═══ Records for this task ═══

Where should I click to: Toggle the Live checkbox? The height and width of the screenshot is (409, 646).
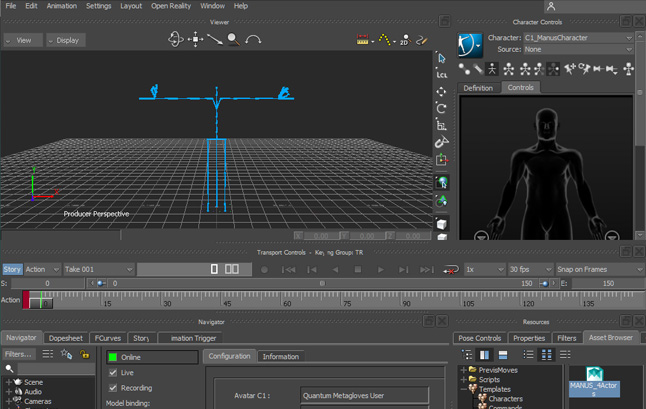pos(113,372)
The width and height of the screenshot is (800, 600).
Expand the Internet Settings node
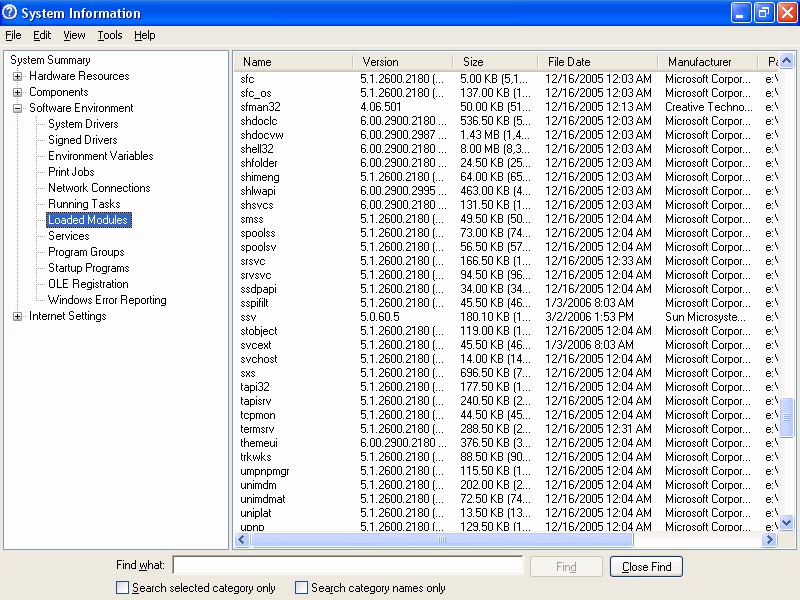[18, 316]
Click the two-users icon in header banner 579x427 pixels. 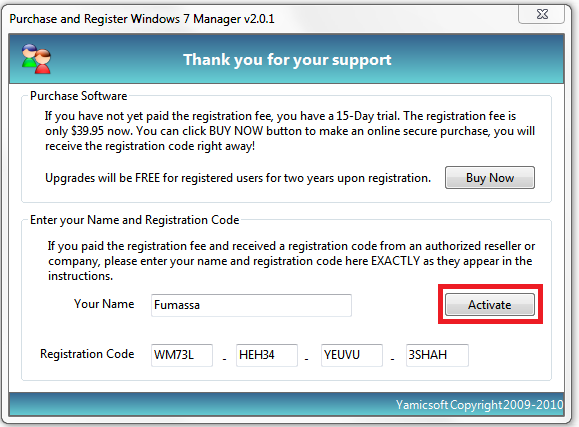pos(36,59)
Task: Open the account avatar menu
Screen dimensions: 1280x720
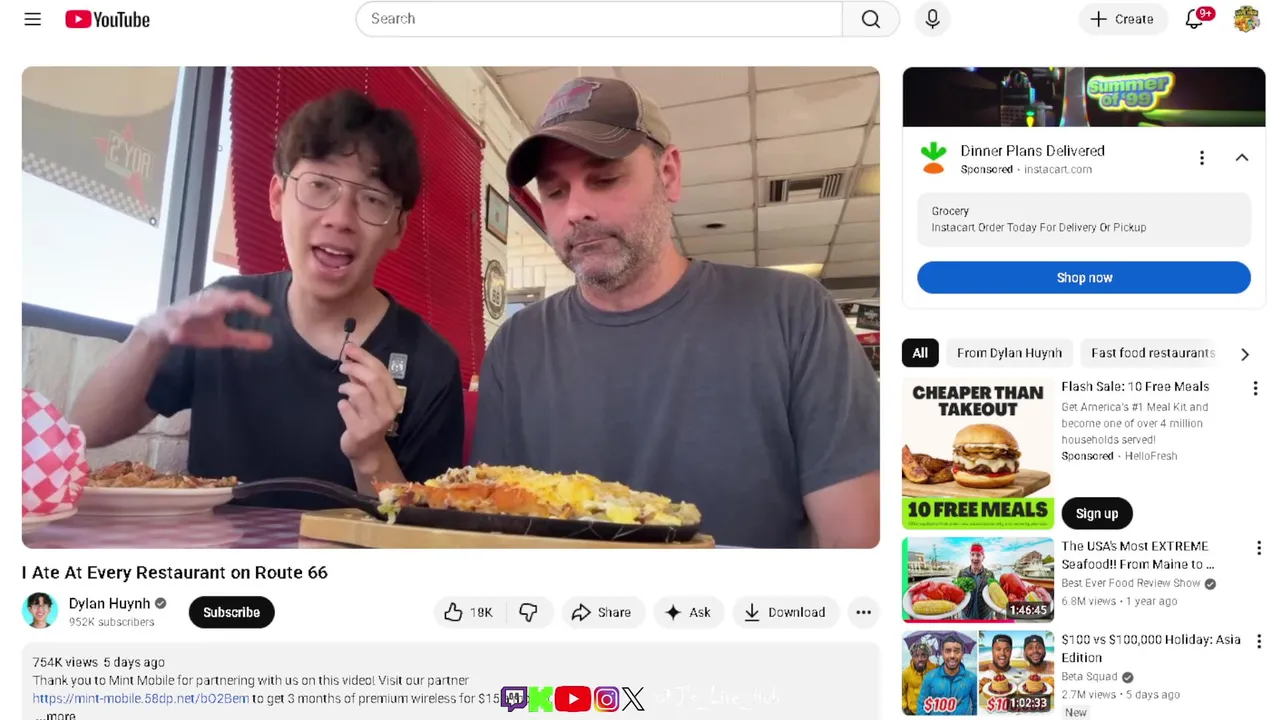Action: (1246, 19)

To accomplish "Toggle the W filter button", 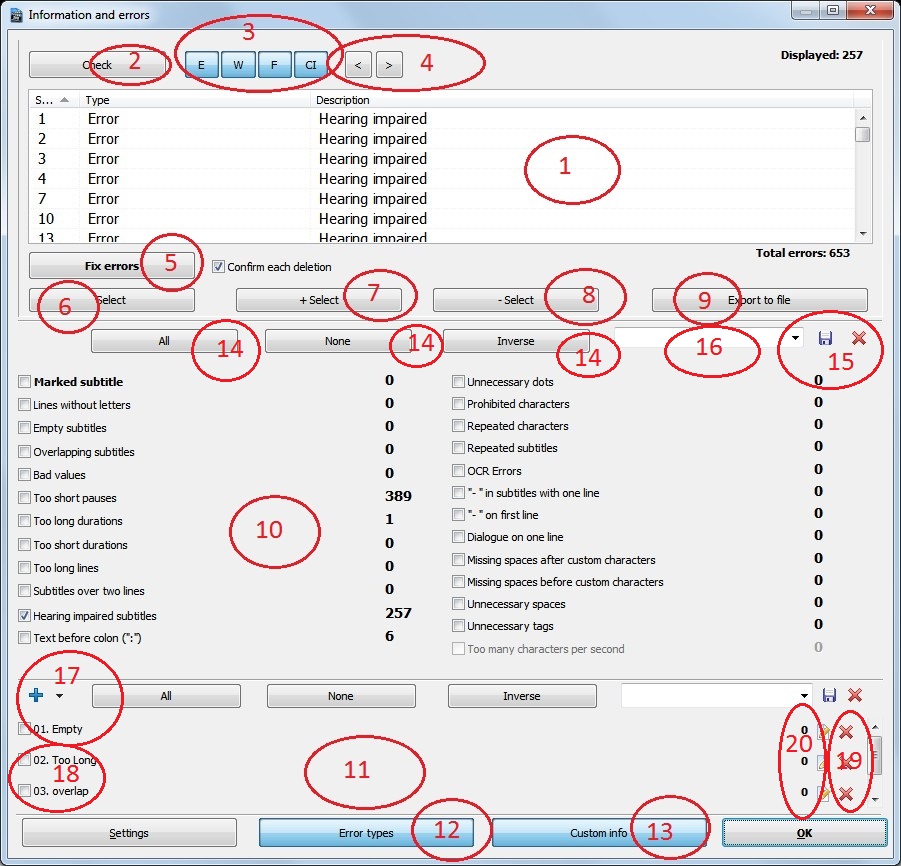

═══

### [About this task]
Write out each line exactly, from the one containing "Task: Open the account avatar menu" through the end of the entries, and skip the pictures.

### [Answer]
Task: Open the account avatar menu
Screen dimensions: 1280x720
Action: (1246, 19)

To accomplish "Toggle the W filter button", 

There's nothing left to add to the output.